Recorded data:
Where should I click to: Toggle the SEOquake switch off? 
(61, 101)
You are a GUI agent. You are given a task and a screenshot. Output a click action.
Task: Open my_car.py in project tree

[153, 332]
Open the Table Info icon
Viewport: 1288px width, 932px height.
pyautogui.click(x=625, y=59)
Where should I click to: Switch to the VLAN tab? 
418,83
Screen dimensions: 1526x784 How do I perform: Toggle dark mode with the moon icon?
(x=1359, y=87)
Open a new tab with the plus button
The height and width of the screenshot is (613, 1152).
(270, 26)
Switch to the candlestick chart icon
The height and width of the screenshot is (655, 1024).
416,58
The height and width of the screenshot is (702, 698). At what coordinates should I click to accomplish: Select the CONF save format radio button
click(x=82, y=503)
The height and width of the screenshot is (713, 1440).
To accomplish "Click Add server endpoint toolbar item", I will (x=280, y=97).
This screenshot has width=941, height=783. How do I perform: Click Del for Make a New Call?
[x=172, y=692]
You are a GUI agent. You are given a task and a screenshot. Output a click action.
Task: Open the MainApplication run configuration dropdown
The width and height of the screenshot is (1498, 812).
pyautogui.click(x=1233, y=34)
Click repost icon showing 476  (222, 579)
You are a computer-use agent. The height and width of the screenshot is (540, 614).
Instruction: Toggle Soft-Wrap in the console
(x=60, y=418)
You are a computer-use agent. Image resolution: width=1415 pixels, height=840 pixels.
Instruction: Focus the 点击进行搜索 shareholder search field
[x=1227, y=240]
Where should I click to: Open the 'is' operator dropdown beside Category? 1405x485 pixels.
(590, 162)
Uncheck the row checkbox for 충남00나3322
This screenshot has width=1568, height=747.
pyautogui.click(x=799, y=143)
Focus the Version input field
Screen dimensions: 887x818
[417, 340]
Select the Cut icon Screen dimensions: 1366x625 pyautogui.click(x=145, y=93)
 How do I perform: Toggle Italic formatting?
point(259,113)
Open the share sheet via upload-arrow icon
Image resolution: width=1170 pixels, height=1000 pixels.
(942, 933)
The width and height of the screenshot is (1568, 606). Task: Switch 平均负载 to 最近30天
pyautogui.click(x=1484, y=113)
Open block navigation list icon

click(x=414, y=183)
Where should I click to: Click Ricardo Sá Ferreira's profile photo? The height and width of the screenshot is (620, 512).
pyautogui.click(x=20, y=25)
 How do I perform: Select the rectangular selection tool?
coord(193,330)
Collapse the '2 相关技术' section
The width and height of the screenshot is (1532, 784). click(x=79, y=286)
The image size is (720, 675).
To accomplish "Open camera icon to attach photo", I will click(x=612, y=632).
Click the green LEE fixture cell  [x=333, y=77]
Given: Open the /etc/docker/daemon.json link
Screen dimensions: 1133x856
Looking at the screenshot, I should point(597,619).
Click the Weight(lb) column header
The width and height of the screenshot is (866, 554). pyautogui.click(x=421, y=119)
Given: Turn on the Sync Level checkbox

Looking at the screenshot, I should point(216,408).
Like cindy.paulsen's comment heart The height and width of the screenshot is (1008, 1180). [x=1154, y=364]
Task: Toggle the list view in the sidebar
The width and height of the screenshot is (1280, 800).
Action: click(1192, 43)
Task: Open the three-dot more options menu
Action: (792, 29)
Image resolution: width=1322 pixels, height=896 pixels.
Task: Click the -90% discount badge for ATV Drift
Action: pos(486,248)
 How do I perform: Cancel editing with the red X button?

▸ **Required work**
Give back one number only: the count of lines in the entries that hold the string "agent".

▸ **Final answer**
4